Is Dorothy Gale (Oz) the first female adventure hero?

The French girl in those stories was likely a real person (though the stories may be embellished); then again, the OP didn’t specify fictional characters. :slight_smile:

Let’s not forget young Wendy Darling, always ready to fly off into the unknown.

Even the quintessential “boys’ books” by Horatio Alger Jr., post-Civil War aspirational stories about (mostly) American teenage boys who overcame personal and financial hardship through honest hard work and sterling character, include one narrative with a female protagonist, the sometimes startlingly modern and adventurous Tattered Tom (1871):

What are the chances that the “female pirate captain” that Tom’s, or Jenny’s, friend told her about was the Fanny Campbell of the 1844 novel mentioned by RealityChuck?

Marian Halcombe is the smartest, bravest, most resourceful character in “The Woman in White” (1859).

Book 3 of Edmund Spenser’s The Faerie Queene (first published in 1590) is about the adventures of Britomart, a “lady knight,” and Britomart, in turn, was inspired by Bradamante and several other female knights in Ludovico Ariosto’s Orlando Furioso (1516). These are both big, sprawling epic romances with multiple protagonists and lots of interlocking narrative threads, so I don’t know if either character quite meets the “center of the story” criterion, but they both do all the typical knightly-adventure stuff, and in both cases they’re the main character for a significant part of the work.

One of the reasons why The Woman in White is a great novel. She even impresses the villain so much that he ends up sabotaging his own evil plan.

Isn’t there a movie or miniseries version of The Woman in White somewhere?
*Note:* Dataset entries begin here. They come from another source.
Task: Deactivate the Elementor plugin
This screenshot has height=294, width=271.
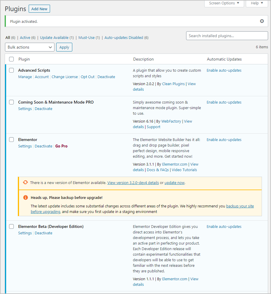Action: (x=43, y=146)

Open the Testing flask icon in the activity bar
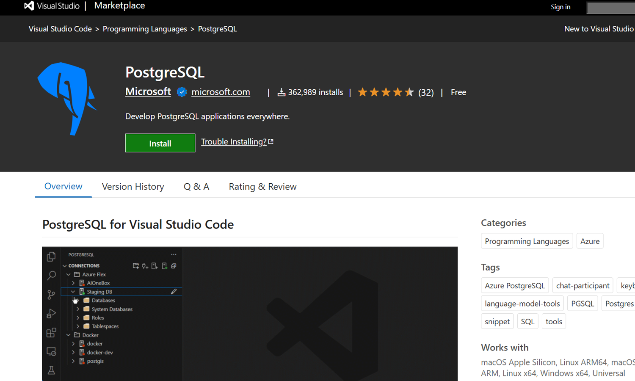point(51,370)
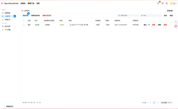Check the checkbox for the 测试 row

tap(24, 25)
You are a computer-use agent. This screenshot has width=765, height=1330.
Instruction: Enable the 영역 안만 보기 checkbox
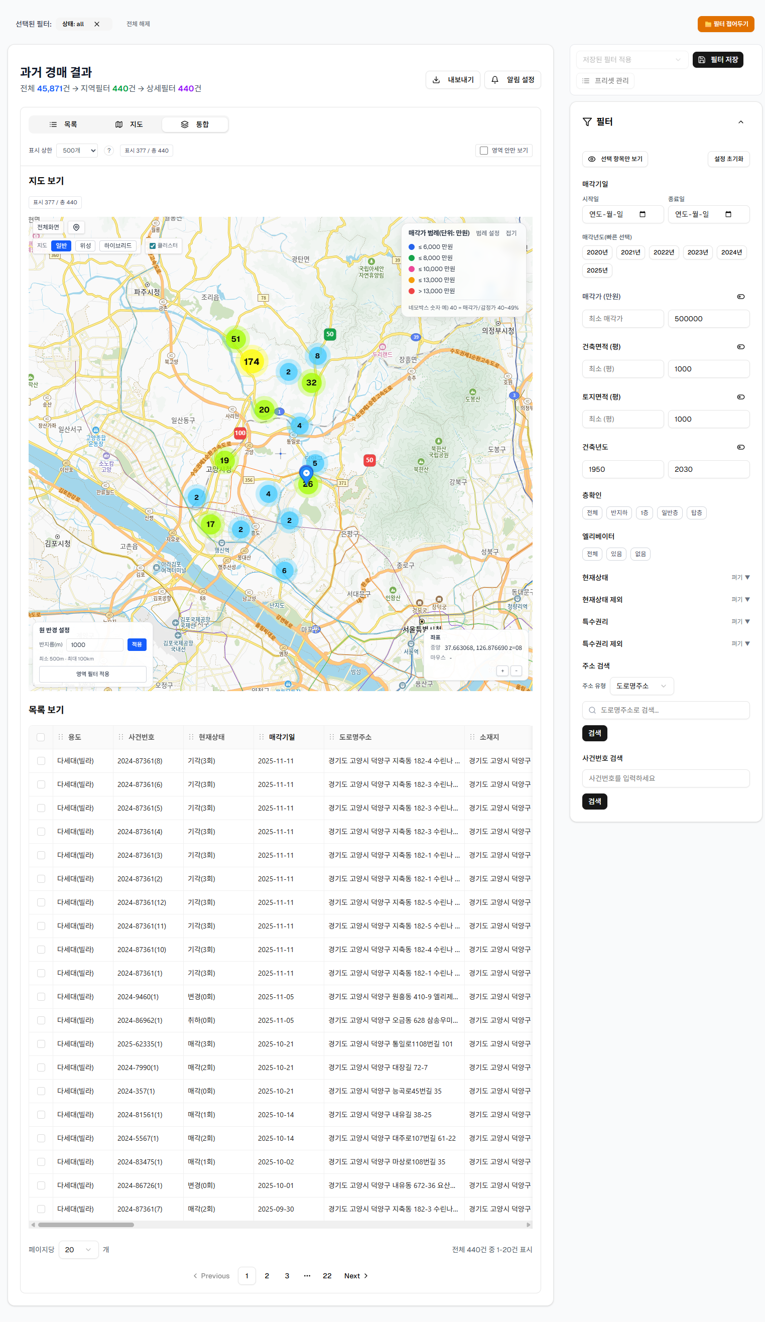[x=484, y=151]
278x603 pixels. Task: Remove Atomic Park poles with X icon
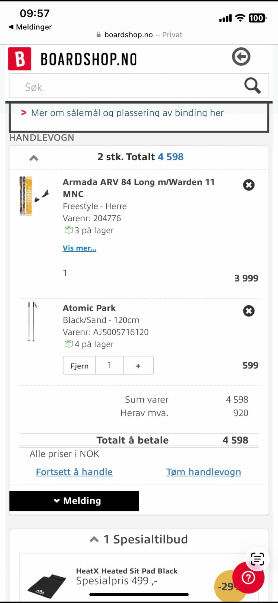click(248, 311)
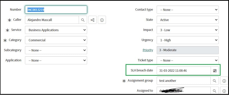This screenshot has width=229, height=95.
Task: Click the Caller lookup magnifier icon
Action: pos(83,20)
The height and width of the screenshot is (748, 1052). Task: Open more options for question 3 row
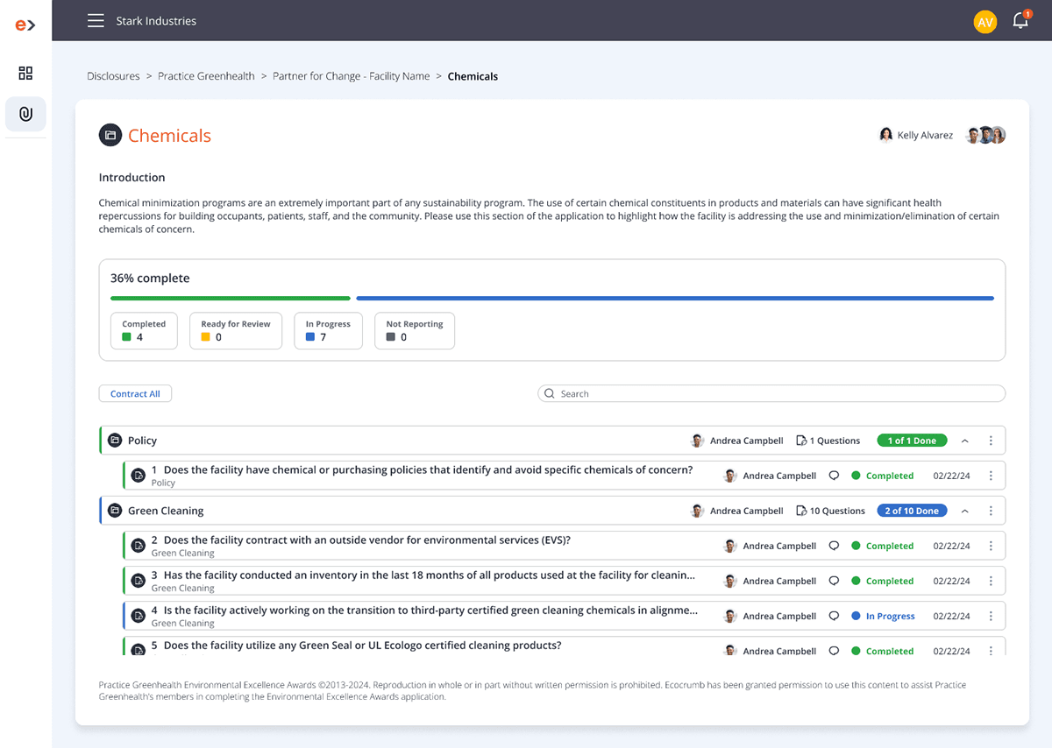click(x=991, y=581)
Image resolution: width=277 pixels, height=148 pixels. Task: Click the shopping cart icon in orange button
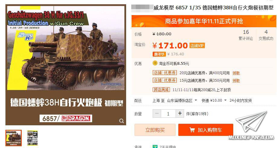[192, 130]
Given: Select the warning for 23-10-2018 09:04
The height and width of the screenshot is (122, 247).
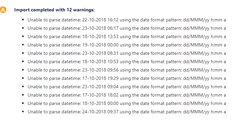Looking at the screenshot, I should tap(127, 87).
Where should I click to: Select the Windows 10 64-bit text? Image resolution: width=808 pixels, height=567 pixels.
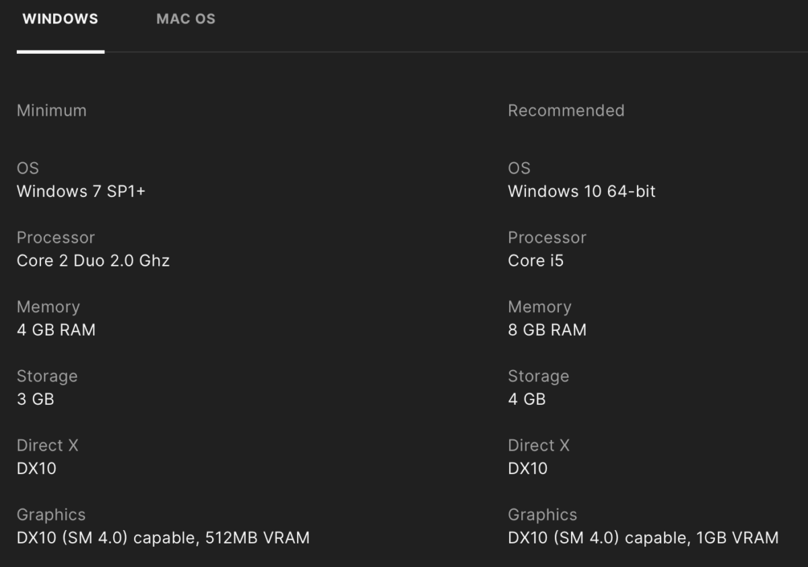click(581, 191)
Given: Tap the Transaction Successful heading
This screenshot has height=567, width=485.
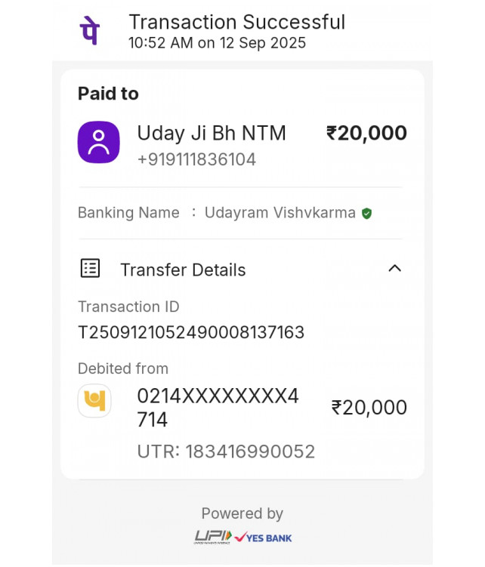Looking at the screenshot, I should coord(237,22).
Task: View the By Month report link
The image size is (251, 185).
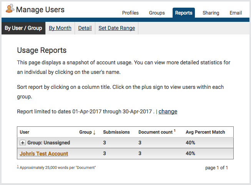Action: click(60, 28)
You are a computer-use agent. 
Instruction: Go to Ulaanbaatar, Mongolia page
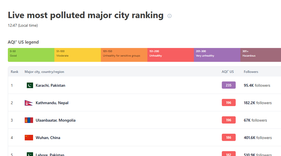55,120
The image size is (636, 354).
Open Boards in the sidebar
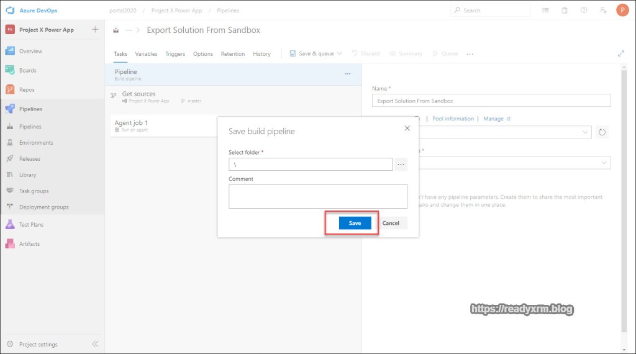tap(28, 71)
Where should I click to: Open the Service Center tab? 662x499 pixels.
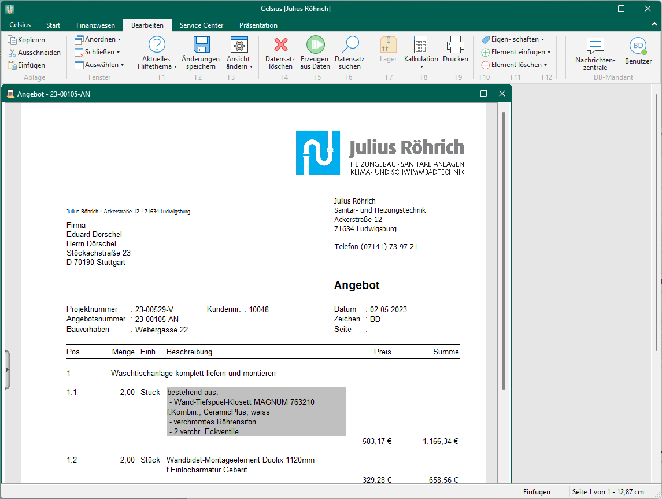tap(201, 25)

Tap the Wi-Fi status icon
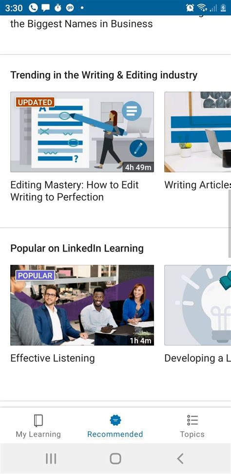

Gotta give that a look.

Several film and TV versions, but they tend to miss many of the nuances of the book. There’s a decent version with Tara Fitzgerald as Marian that’s ok, even though she’s not physically right for the role. It’s on youtube.

Collins often had great women characters in his novels and wrote about the injustices of the legal system toward women.

I’m going to buy that magnet! Thanks, Elendil’s Heir! This is sort of a cool thread and I don’t even remember starting it.